A phishing trick that beats your email filters, the rise of always-on AI agents, and NZ's cyber agency counting the cost — what happened, and what to do about it.

Paul, Director of Node-Red
Curated by Paul
Editor · Node-Red

4 stories · 6 min read

In this issue

01 Scam Alert

A hotel-booking phishing scam is slipping straight past email security filters

On 25 June, Microsoft Threat Intelligence went public with a phishing campaign that's been targeting hotels and hospitality businesses across Europe and Asia since April. The emails arrive from "Booking Manager (via Calendly)" and reference believable front-desk problems — guest complaints, room enquiries, even health inspections — to get staff to open an attached "photo" ZIP.

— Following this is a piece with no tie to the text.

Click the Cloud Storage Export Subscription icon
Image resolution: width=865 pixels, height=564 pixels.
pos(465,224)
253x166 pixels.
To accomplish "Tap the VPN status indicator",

The clever, nasty part is how it reaches the inbox at all. By routing the message through Calendly's own verified servers, the attackers borrow Calendly's good reputation so the email sails through standard security filters — a trick Microsoft has named "authentication laundering." Open the ZIP and a hidden chain installs a Node.js implant that quietly adds itself to Microsoft Defender's exclusion list and phones home for remote control.

02 Business IT

Meet "Scout" — Microsoft's first always-on AI agent that works while you don't

At its Build conference on 2 June, Microsoft unveiled Scout, the first of a new category it's calling "Autopilots" — agents that run continuously with their own digital identity, acting on your behalf across Microsoft 365 rather than waiting to be asked. Where today's Copilot answers a question, Scout is pitched to watch your email, calendar, Teams and files and get on with tasks in the background.

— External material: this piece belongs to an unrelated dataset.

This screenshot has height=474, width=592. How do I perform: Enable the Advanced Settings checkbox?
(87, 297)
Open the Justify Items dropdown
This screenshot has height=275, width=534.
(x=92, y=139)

It's early days, and worth keeping in perspective: Scout is currently a private preview, expected to reach Microsoft 365 E5 and Business Premium customers later in 2026, with broader availability in 2027. But the direction is unmistakable — the next wave of AI doesn't just draft, it does, and it needs its own login to do so.

03 New Zealand

NZ's cyber agency reports losses up 76% and the return of major incidents

The National Cyber Security Centre handled 1,164 cyber incidents in the first quarter of 2026, and for the first time since 2021/22 it logged three "highly significant" incidents — serious enough to threaten essential services or organisations of national importance. Phishing and credential harvesting remained the single most-reported problem, with 437 cases.

The financial sting got sharper too: direct losses reached NZ$5.6 million for the quarter, up 76% on the previous three months — even though fewer incidents needed specialist help. The NCSC's COO Mike Jagusch was blunt about the cause, saying basics like "multi-factor authentication, managing who has full access to the network, and protection of the network edges" could have helped defend against these incidents.

04 Compliance

Tougher cyber rules are coming — higher standards and harder consequences

Off the back of the new Cyber Security Strategy 2026–2030, the government is signalling a tougher regime. On the table: a new penalty regime under the Privacy Act to fix long-standing gaps in enforcement, and mandatory cyber-security obligations for operators in seven critical sectors — telecommunications, energy, finance, health, transport, water and defence.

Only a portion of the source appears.